Percebi que Alex tentou me defender quando ela falou dos carboidratos. Mas havia decidido durante a aula de Filosofia que precisava me afastar pra respirar um pouco, e principalmente para pensar. Alex me amava e eu sabia. Mas ele não precisava de mim; ele sentia pena e interpretava como necessidade. Passamos por muitas coisas juntos e é difícil deixar esse tipo de coisa acabar.
Ele não percebia que quando você abre mão de alguém que integra suas memórias, quando deixa essa pessoa ir, as lembranças não precisam ir também. Sempre serão suas.
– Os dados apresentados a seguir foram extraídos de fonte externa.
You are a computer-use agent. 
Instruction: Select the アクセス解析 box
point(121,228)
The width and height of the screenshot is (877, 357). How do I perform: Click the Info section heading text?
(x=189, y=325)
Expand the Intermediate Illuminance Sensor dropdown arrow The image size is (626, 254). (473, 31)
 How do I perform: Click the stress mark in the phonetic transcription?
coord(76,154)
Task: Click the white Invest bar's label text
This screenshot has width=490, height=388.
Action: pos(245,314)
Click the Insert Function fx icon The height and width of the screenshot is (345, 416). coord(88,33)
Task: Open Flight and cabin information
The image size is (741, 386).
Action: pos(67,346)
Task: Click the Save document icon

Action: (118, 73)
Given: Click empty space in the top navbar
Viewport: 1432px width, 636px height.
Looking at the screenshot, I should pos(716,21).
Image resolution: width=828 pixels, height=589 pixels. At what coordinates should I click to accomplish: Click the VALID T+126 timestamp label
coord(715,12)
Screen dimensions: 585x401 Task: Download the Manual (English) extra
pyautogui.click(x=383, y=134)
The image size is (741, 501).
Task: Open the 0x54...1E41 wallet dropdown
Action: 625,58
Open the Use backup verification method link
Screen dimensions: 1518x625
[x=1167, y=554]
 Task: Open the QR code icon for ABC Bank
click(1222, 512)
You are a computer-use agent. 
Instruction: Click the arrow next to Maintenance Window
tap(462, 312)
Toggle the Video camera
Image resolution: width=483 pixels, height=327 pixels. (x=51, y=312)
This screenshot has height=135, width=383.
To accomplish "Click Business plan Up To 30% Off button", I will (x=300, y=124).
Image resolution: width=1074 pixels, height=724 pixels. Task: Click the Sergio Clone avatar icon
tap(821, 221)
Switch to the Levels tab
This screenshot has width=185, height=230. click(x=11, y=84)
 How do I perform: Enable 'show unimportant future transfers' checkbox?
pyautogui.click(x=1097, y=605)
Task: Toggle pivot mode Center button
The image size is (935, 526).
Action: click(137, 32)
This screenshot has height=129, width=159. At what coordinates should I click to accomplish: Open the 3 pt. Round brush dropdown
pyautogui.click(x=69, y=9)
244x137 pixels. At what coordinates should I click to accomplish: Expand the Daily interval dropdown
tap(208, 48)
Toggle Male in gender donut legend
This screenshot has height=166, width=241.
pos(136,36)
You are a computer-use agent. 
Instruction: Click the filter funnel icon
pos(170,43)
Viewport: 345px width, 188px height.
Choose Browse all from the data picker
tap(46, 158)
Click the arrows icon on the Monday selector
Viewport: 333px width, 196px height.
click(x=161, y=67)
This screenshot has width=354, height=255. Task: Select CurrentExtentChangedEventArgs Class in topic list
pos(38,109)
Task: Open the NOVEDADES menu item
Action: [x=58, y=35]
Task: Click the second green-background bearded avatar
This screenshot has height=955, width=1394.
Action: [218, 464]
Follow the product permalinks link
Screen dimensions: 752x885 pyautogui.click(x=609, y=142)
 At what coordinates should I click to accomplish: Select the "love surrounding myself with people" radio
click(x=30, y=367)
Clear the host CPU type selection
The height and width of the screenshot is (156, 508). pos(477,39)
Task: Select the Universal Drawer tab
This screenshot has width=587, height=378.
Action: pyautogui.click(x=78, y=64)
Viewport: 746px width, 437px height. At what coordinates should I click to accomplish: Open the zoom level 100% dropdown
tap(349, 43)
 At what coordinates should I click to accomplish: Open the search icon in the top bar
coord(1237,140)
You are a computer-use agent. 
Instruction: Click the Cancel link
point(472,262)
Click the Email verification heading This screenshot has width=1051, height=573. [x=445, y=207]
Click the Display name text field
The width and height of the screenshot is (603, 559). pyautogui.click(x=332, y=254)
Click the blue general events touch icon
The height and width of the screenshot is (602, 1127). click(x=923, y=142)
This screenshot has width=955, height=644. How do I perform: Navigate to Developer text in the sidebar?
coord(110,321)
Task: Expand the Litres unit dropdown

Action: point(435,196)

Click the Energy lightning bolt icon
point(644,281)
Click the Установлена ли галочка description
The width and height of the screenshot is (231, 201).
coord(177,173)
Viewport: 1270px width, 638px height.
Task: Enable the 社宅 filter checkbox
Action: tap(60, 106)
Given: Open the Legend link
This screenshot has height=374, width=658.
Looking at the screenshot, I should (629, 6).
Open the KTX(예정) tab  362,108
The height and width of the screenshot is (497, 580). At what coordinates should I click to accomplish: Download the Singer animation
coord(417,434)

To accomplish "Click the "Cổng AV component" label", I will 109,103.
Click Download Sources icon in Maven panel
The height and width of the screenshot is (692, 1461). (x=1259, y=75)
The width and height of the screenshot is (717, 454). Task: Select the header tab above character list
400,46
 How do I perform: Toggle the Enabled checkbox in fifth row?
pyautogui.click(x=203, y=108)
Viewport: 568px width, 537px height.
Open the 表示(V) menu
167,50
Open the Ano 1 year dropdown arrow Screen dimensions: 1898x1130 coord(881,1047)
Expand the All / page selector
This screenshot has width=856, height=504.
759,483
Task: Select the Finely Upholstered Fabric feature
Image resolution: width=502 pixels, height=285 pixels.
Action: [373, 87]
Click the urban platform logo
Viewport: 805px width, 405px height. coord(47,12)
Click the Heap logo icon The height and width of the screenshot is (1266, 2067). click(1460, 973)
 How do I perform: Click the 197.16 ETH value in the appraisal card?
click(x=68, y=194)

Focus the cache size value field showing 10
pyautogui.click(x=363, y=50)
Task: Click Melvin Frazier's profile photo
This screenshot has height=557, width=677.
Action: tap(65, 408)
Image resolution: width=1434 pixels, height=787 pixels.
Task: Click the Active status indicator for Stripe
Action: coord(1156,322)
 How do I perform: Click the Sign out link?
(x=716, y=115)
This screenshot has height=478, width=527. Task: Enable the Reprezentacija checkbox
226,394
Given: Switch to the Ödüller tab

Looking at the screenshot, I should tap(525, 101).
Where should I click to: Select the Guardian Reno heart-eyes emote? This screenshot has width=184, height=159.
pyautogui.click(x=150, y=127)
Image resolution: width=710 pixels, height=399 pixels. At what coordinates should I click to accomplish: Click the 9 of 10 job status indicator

Varri o refeitório com o olhar e reparei em uma garota de cabelos e olhos castanhos sentada sozinha. Andei até ela com meu saco do Burger King.
- Oi, eu sou a Zoe. Se importa se eu sentar? - perguntei.
- Vá em frente - respondeu, gesticulando para a cadeira à sua frente. - Sou Kat. Do Arizona.
- Você é nova, legal.
- Não é muito legal, mas é, me mudei faz uma semana - contou ela.
- Porque veio pra Portland? - eu quis saber.
- Acho que eu e minha mãe precisávamos de um recomeço - explicou Kat. - Era quente lá. E perto de Nevada, fator que levou meu pai a perder tudo apostando.
Assenti enquanto bebia o refrigerante. Não acho que ela queria minha pena, por isso "sinto muito" não parecia adequado.
- Mas minha mãe é de uma família bem rica em Londres e por isso moramos numa casa linda, então meu pai que se divirta na sarjeta - falou com amargura. Depois de uma pausa me olhou com os olhos semicerrados. - Qual a sua história?
- Por onde eu começo? - Eu ri. - Resumindo minha vida, eu sou de Guildford, mas morei aqui quase minha vida toda. Meus pais brigam o tempo todo, mas, por algum motivo desconhecido, ainda estão casados. E me apaixonei pelo meu melhor amigo - confessei. - E vim correndo comendo cereal hoje cedo - completei.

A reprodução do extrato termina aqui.